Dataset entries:
====

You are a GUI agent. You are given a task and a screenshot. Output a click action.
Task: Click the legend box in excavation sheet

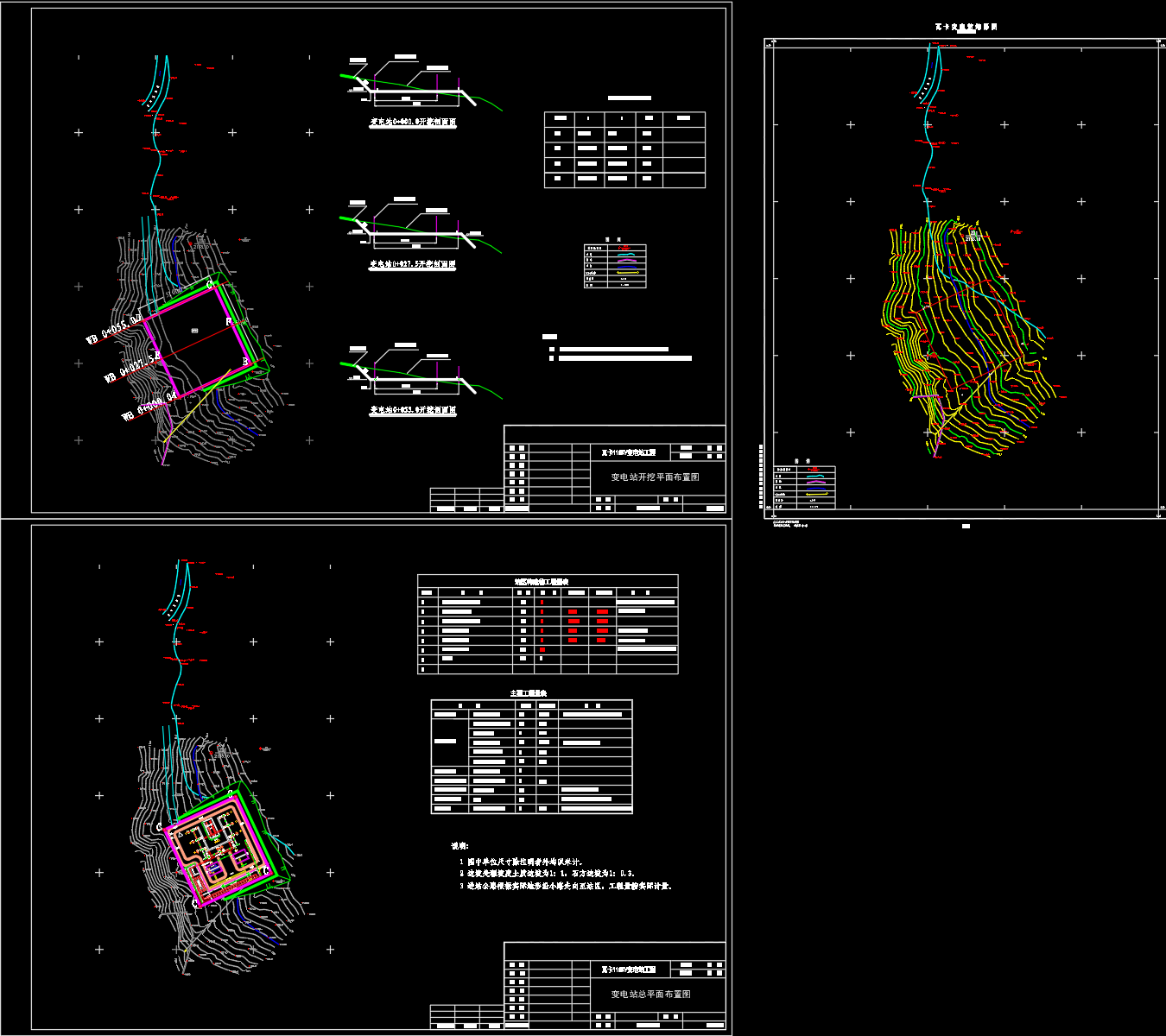(x=615, y=266)
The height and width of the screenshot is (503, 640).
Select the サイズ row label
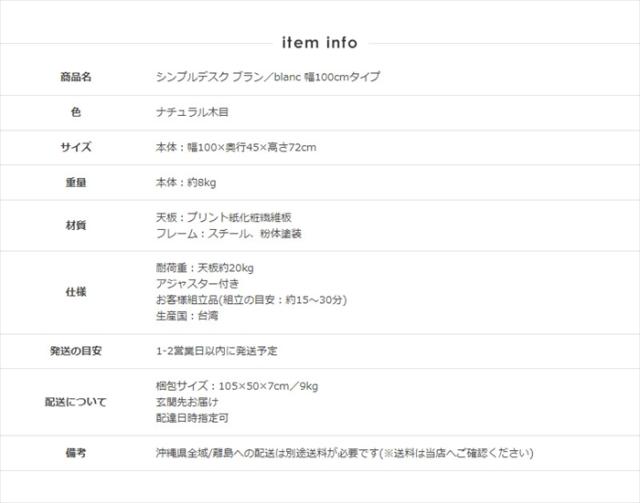coord(76,148)
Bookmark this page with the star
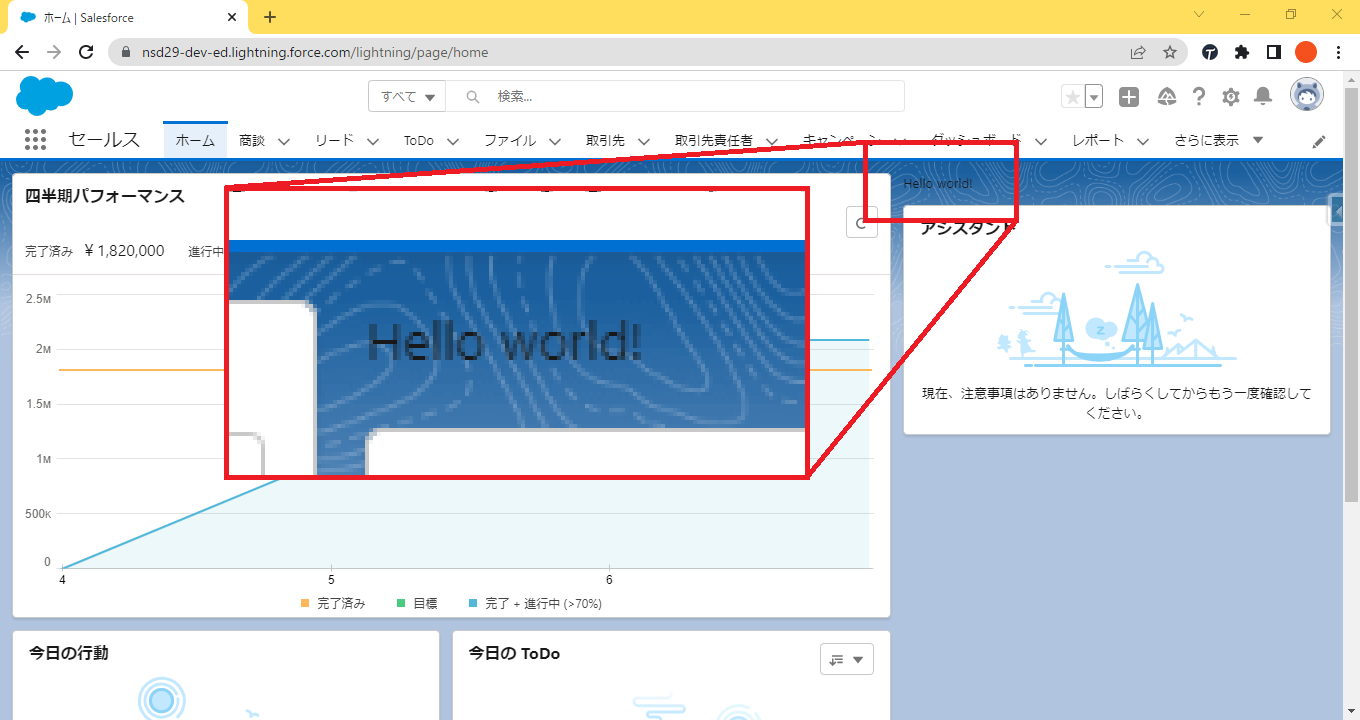Image resolution: width=1360 pixels, height=720 pixels. coord(1169,52)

====

## Directions
The word "screenshot" may appear on some lines of these records; state how many such lines there are, and nothing else.

## Response to this exercise
2